◆ **What is required**
When you reach the line containing "Undo the last" in the records below, start copying exactly, and stop once you have copied the line containing "Click the blue car's".

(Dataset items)
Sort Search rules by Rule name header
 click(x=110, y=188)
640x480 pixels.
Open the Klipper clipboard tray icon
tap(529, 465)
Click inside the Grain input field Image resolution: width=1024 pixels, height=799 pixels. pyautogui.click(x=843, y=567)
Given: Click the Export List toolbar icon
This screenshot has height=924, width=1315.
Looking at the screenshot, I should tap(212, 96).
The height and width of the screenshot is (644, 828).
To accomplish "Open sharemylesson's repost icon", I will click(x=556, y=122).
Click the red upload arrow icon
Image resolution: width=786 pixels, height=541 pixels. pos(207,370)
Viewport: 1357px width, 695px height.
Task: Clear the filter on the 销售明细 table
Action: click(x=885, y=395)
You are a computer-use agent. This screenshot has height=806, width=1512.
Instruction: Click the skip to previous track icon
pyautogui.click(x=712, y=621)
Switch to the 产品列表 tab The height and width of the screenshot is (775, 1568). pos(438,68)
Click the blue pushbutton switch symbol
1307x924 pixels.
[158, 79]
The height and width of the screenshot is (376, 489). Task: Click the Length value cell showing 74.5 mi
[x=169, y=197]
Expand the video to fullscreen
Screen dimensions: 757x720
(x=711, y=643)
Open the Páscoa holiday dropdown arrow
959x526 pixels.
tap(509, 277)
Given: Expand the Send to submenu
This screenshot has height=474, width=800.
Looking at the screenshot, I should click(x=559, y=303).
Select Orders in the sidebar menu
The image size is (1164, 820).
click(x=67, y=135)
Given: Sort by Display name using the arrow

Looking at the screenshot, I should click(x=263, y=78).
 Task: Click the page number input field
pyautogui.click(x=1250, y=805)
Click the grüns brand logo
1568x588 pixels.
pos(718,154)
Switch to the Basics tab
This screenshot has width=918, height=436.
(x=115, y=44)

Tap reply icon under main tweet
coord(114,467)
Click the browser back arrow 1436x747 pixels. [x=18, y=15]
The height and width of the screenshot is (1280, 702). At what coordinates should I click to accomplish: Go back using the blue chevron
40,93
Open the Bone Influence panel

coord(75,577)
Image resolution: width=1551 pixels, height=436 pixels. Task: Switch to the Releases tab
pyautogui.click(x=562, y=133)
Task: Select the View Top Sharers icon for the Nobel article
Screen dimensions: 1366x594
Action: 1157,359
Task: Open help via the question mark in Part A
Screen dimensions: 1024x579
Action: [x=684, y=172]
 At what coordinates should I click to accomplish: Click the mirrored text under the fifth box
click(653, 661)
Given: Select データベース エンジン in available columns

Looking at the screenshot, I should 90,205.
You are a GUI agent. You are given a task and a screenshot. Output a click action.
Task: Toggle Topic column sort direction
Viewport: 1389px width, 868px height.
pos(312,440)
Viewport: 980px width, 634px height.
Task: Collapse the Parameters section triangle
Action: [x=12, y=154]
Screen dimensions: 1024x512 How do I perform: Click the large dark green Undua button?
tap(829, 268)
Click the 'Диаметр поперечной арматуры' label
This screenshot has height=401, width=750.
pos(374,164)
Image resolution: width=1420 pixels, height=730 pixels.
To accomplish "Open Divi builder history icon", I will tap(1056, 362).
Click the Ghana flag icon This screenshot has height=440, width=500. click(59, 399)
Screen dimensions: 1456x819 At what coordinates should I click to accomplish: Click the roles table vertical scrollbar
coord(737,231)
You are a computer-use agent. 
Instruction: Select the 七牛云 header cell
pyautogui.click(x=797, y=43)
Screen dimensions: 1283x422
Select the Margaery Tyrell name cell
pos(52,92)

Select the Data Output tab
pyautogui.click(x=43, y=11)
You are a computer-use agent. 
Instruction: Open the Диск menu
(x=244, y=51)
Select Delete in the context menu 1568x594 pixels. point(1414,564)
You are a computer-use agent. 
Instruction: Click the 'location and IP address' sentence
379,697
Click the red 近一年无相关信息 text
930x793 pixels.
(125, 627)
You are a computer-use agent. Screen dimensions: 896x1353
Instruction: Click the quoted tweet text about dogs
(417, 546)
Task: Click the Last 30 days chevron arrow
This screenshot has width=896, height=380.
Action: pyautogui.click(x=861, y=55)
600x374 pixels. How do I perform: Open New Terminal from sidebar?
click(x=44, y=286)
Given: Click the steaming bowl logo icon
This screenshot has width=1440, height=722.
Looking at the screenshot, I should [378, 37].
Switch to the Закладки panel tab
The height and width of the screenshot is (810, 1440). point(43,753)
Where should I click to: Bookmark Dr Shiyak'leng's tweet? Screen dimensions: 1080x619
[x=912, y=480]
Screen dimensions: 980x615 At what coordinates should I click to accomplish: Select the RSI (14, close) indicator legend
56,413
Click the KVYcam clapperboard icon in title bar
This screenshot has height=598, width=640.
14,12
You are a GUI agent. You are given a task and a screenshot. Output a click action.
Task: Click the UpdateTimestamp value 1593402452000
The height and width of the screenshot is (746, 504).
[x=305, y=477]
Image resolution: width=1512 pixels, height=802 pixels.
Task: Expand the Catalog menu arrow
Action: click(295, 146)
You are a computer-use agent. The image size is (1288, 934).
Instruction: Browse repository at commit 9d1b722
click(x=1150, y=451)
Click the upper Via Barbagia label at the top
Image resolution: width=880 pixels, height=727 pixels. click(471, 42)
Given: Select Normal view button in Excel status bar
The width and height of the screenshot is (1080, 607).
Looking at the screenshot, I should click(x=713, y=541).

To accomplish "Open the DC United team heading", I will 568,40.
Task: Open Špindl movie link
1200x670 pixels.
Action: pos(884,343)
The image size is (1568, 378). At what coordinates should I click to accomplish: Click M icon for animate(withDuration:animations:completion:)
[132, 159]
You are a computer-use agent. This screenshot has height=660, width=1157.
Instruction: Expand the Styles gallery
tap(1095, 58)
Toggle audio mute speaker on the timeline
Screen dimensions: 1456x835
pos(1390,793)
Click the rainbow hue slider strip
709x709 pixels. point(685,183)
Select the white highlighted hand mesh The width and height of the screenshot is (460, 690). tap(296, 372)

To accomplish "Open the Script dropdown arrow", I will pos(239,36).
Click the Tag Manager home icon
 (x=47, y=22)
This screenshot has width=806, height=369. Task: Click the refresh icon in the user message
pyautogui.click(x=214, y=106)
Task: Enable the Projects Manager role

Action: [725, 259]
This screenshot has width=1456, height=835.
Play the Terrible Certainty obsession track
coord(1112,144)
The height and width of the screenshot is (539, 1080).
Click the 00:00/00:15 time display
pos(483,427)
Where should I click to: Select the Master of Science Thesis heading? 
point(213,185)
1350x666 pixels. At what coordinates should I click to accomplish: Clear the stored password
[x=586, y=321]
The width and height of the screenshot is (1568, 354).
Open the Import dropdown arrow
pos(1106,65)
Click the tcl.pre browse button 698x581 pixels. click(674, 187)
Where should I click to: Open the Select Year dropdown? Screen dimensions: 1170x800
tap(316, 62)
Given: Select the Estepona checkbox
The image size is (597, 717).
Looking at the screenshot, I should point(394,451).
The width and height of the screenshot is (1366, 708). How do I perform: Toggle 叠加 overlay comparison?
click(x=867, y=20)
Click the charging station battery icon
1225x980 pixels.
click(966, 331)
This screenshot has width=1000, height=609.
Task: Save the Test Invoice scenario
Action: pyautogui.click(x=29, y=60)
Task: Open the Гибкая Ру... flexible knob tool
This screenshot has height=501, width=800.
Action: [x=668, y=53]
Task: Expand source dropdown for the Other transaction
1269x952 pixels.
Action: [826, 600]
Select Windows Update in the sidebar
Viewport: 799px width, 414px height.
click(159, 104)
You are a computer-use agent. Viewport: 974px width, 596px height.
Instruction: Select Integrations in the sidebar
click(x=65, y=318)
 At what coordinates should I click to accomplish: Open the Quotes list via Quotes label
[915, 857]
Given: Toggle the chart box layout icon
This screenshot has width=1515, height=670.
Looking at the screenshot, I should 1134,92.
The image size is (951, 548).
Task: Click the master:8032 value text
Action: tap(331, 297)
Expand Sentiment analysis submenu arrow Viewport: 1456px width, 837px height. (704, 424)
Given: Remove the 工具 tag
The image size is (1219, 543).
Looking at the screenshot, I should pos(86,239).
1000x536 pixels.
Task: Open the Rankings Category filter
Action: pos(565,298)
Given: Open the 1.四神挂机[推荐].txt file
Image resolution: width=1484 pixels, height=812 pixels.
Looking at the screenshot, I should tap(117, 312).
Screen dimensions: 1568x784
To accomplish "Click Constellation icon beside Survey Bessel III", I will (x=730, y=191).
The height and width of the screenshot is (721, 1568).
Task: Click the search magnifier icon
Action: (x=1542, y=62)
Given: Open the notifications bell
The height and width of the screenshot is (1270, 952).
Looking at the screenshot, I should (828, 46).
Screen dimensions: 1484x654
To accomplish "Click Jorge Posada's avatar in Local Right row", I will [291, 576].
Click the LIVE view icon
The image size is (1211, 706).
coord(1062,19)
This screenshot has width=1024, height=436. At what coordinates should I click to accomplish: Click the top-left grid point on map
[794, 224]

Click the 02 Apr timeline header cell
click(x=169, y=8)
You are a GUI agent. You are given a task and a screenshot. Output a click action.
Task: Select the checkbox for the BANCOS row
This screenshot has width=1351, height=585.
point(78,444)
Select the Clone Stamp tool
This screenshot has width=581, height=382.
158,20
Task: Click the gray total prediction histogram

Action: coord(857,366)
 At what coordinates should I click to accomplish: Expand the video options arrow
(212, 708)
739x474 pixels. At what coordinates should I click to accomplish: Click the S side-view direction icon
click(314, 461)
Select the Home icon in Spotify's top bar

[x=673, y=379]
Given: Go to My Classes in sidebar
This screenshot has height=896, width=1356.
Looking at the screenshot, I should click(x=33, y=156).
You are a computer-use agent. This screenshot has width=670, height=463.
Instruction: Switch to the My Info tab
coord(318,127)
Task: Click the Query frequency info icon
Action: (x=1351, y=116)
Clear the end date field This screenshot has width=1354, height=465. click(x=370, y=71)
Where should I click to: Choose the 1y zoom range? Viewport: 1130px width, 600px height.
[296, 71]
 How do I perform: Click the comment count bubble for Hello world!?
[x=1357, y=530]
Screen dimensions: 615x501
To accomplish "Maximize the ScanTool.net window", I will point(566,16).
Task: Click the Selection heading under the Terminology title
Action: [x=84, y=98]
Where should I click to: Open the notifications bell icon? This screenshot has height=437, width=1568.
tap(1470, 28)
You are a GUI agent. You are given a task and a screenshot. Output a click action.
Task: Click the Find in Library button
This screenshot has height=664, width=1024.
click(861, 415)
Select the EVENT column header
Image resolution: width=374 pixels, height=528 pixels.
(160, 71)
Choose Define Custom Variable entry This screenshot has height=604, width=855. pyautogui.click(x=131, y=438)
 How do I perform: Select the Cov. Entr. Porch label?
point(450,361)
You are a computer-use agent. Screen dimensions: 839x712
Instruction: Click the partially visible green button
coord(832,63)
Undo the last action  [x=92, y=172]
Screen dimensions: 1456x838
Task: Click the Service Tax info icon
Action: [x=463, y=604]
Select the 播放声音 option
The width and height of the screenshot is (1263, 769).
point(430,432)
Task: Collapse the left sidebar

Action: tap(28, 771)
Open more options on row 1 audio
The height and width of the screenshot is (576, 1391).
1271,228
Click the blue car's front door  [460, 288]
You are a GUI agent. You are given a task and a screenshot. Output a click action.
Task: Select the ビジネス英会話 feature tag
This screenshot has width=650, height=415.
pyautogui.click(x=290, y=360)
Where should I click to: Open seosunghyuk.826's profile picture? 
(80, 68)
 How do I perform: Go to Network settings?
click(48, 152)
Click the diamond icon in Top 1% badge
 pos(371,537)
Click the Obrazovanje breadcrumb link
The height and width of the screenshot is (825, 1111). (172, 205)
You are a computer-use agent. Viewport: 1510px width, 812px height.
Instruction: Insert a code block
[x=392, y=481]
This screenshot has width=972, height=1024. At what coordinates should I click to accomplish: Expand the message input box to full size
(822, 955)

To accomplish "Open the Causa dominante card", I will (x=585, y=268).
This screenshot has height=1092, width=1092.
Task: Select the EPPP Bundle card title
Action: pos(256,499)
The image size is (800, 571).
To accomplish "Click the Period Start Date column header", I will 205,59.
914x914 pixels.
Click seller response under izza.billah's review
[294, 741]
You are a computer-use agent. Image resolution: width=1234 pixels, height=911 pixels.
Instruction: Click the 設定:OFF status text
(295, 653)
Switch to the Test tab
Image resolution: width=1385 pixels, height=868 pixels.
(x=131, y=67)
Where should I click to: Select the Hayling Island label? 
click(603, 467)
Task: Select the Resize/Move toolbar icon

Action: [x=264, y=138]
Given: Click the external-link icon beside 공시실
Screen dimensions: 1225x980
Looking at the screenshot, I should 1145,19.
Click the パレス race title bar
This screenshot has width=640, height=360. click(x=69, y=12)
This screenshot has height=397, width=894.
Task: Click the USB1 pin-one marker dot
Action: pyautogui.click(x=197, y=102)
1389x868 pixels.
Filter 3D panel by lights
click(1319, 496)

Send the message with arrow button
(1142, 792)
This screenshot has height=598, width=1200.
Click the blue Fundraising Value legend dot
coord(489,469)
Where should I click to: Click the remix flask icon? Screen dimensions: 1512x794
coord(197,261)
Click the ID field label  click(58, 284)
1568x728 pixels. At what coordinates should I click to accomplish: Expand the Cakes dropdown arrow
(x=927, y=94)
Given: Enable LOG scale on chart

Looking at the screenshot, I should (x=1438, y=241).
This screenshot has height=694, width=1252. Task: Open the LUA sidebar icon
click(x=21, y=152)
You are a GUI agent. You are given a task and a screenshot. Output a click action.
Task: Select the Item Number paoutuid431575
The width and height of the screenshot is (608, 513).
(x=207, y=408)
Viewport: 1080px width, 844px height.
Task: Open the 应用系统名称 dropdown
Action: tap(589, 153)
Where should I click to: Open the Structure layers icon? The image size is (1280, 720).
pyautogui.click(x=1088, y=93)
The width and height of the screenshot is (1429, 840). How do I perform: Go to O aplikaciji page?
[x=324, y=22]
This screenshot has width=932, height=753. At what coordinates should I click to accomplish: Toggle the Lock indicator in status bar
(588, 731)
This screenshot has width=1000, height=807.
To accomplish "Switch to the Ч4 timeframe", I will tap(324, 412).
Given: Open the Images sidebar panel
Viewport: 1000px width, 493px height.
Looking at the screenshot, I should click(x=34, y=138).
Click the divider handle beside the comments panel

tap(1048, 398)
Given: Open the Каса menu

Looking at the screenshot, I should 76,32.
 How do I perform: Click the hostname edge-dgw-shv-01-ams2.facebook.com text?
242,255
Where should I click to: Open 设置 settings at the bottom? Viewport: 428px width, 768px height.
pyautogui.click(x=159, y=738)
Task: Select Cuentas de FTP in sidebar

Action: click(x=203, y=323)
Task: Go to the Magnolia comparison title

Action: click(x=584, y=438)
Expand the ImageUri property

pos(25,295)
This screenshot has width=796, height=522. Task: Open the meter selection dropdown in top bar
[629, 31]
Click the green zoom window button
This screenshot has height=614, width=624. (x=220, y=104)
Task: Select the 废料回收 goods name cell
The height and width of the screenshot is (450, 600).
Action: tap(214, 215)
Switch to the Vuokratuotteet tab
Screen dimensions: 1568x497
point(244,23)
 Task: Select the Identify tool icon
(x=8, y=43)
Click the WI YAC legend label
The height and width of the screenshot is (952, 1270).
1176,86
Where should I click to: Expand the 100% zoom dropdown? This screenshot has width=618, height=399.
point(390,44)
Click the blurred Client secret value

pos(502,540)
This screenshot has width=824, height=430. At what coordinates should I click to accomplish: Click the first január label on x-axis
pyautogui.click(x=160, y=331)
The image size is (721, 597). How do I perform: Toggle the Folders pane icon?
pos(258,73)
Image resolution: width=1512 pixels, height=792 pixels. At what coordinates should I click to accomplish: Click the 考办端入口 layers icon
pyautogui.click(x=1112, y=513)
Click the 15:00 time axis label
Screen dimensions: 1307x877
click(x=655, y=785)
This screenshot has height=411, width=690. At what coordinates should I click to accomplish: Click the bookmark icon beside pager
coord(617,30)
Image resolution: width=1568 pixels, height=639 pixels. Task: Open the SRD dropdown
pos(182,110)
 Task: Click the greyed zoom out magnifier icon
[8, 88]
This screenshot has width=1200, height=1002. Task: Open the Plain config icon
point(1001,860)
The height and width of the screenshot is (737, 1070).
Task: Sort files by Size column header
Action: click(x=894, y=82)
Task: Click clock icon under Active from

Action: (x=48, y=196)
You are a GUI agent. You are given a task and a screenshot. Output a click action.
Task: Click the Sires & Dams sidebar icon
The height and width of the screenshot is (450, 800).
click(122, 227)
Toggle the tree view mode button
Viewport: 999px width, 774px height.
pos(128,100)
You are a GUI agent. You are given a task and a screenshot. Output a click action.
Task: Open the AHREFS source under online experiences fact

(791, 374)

◆ **Written solution**
Undo the last action  [x=92, y=172]
Screen dimensions: 1456x838
Task: Click the Service Tax info icon
Action: [x=463, y=604]
Select the 播放声音 option
The width and height of the screenshot is (1263, 769).
point(430,432)
Task: Collapse the left sidebar

Action: tap(28, 771)
Open more options on row 1 audio
The height and width of the screenshot is (576, 1391).
1271,228
Click the blue car's front door  [460, 288]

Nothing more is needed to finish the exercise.